Stated goal: Carry on the mailing-list message below about svnserve's password handling, picking up right after its last sentence.

Source:
Posted by Greg Hudson <gh...@MIT.EDU>.
Secret management is a complex, open-ended problem on both the client
and the server side of any network application.  I don't think
Subversion should entangle itself very far in this realm without the
help of (optional) supporting libraries.

svnserve's cram-md5 support is a deliberately oversimplified stopgap
solution to the authentication problem.  I could have made the shared
secret a hash of the password rather than the password itself, but
that would have meant requiring a tool to maintain the server password
file.  While I'm quite aware that staring at a list of plaintext
passwords is at best uncomfortable to the administrator, I really
didn't want Subversion to have more than a tiny amount of its own code
devoted to a security protocol implementation.  If svnserve were to
store hashed secrets, we'd still have the complaints that users have
no in-band way to change their passwords, that svnserve doesn't
integrate with some existing password database, etc..

Supplied data:
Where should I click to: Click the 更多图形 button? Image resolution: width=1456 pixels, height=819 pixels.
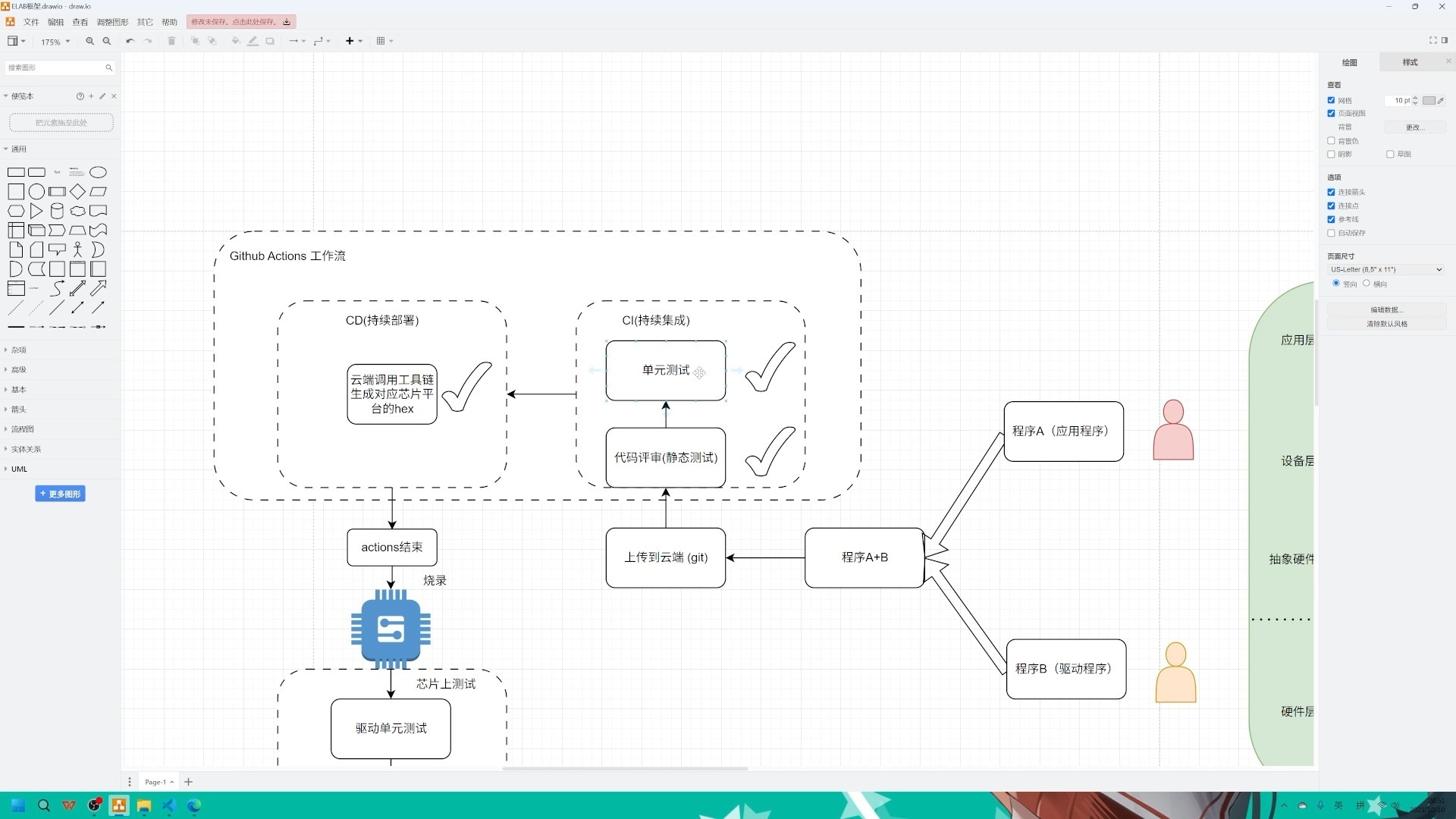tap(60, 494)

==

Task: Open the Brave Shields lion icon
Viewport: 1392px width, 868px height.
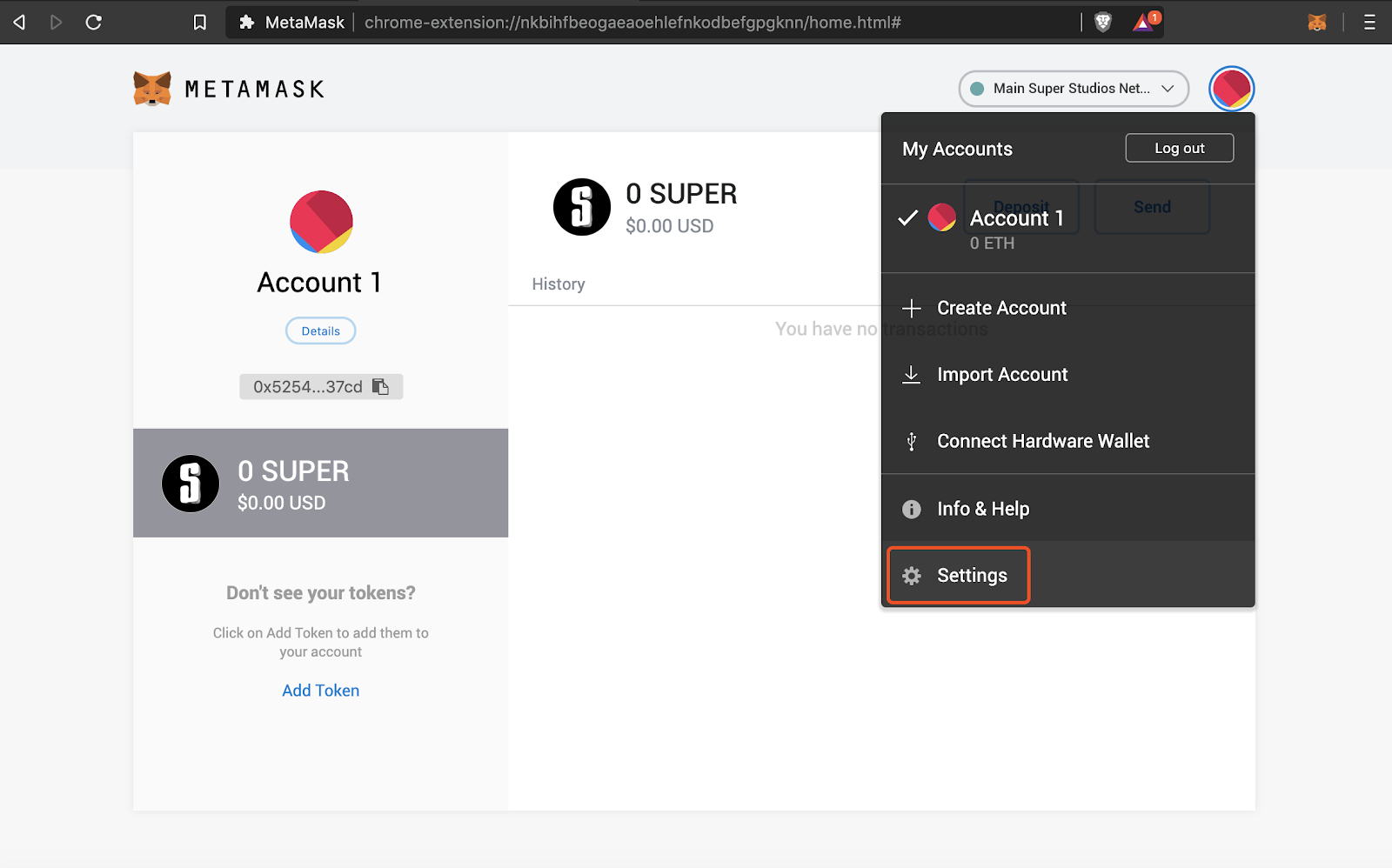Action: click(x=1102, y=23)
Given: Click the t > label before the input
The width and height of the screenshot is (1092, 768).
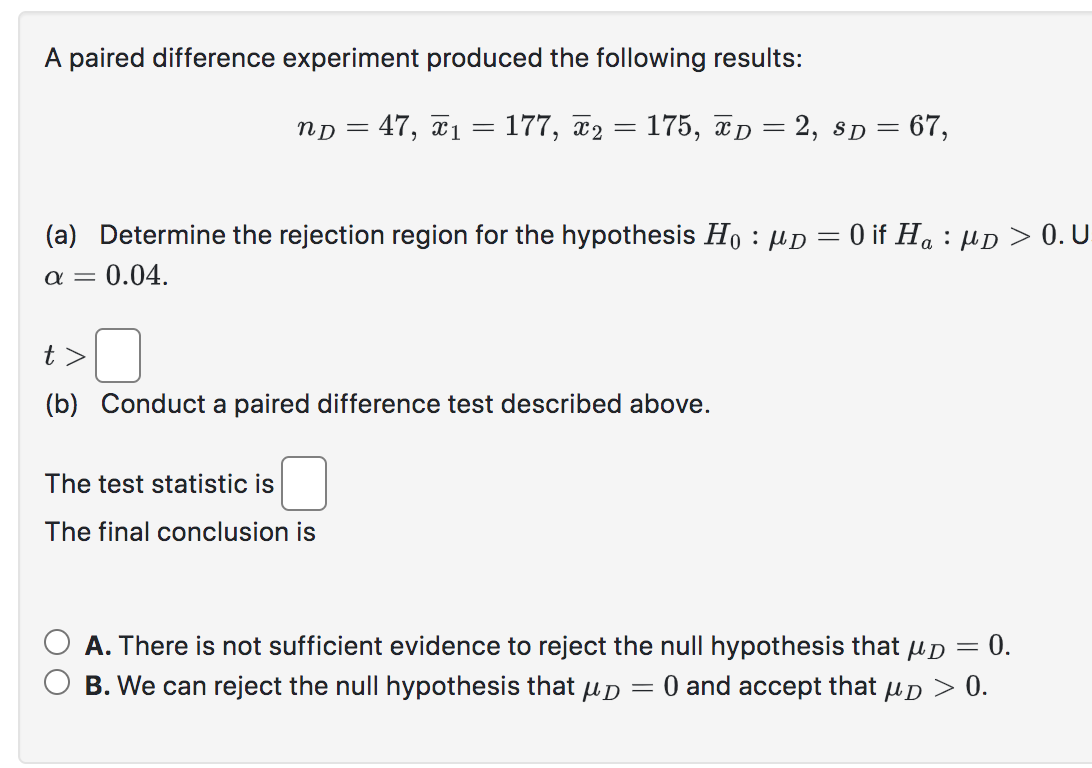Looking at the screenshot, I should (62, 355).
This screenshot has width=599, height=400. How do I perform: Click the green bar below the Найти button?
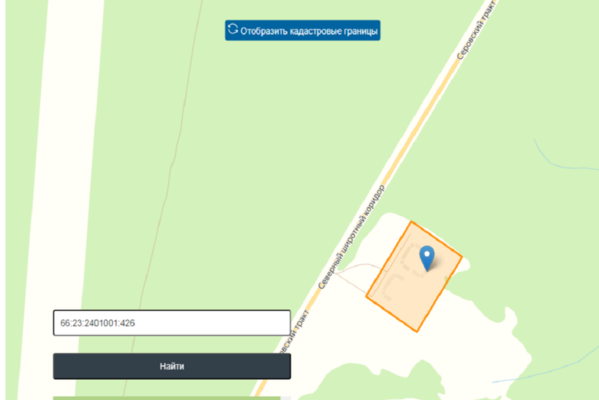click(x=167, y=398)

---

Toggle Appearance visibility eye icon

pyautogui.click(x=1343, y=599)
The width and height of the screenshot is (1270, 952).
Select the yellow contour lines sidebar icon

Task output:
Here's what I suggest for security-conscious sites which want to use
svnserve password authentication for whatever reason: don't let users
select the passwords.  Assign them randomly and provide users with a
way of fetching them.  (This could be done via https or various
lower-tech solutions.)  The users will likely be using svn's
password-caching and won't need to remember the password.  If the
admin uses a screen which can be seen by passers-by, write a small
script to manipulate the password database so that passwords don't
show up on the screen.

Obviously, in an ideal world Subversion admins shouldn't have to write
scripts to do out-of-band password management.  Here are long-term
solutions I would find reasonable:

  * Integrate Cyrus SASL.  I have a number of issues with this
    library, but we should probably just ignore all of them and
    integrate it anyway.  Note, however, that Cyrus SASL stores
    cleartext passwords for digest-md5 and cram-md5 auth; it just
    stores them in a database.

  * Allow plain-text password auth if the connection is using SSL.
    This allows integration with a variety of back-end password
    databases, and Cyrus SASL will take care of the details (PAM,
    Kerberos, maaaybe NTLM on Windows but I'm not sure).  Even if the
    admin uses local Subversion password database, it can contain
    hashed passwords if PLAIN authentication is used.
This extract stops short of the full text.